Pixel coordinate grounding data
- - - - - - -
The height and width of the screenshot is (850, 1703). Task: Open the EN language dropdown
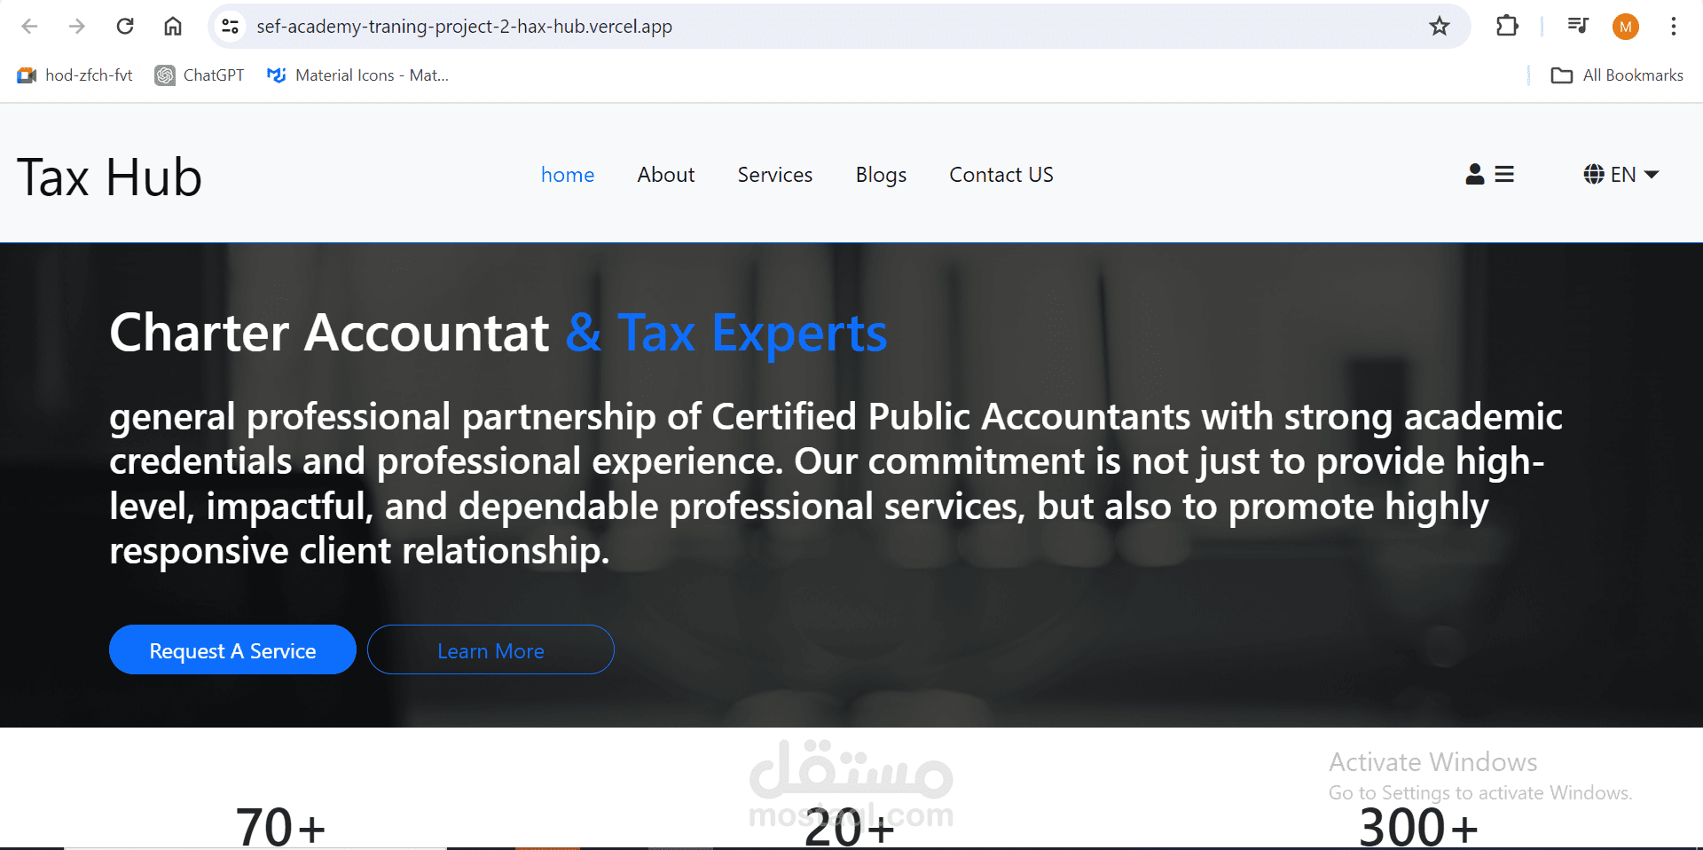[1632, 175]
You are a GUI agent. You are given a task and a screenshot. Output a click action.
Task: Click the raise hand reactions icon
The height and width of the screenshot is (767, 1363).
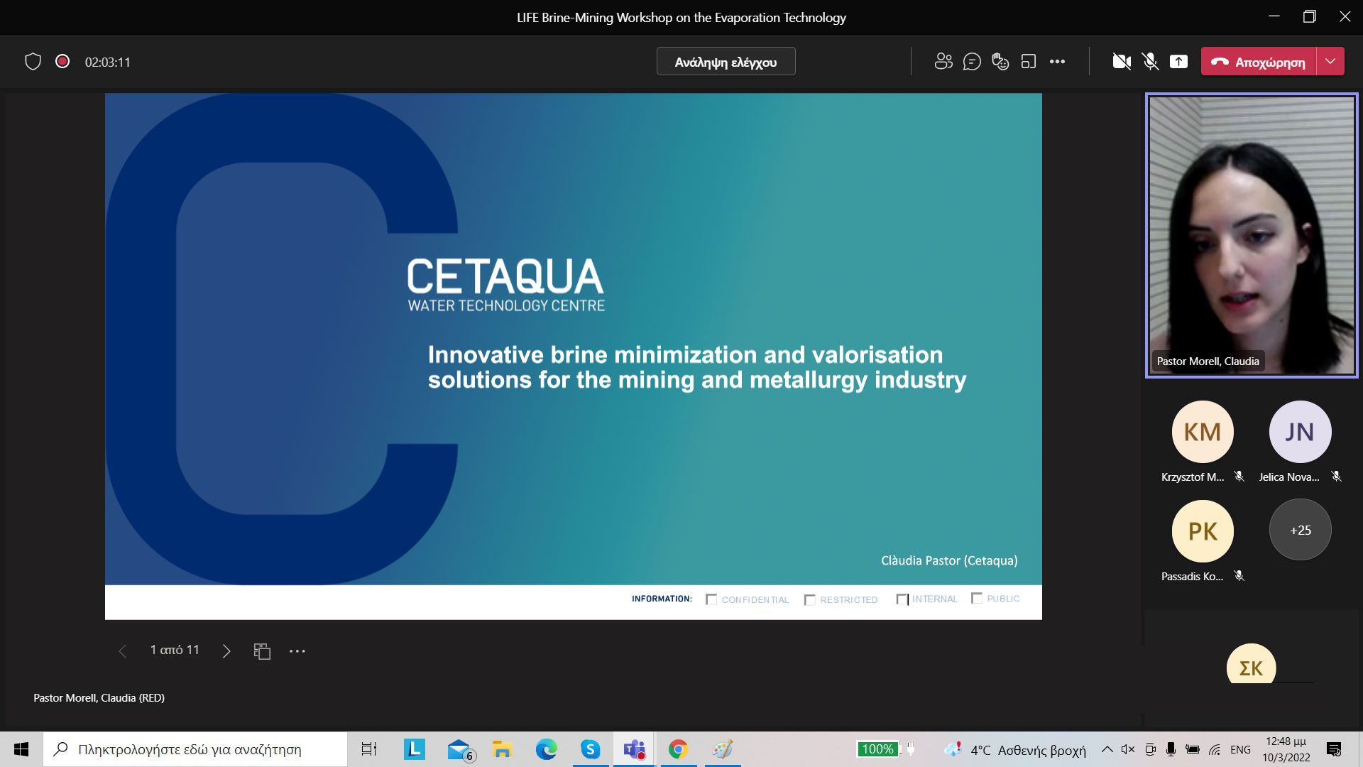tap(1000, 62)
- - - - - - -
■ **Description of the task**: Return all of the lines above without alteration, minus the pictures.

■ **Response for this exercise**:
The height and width of the screenshot is (850, 1703). Task: Open the EN language dropdown
[1632, 175]
You are a GUI agent. You are given a task and a screenshot. Output a click action.
Task: Click the raise hand reactions icon
The height and width of the screenshot is (767, 1363).
tap(1000, 62)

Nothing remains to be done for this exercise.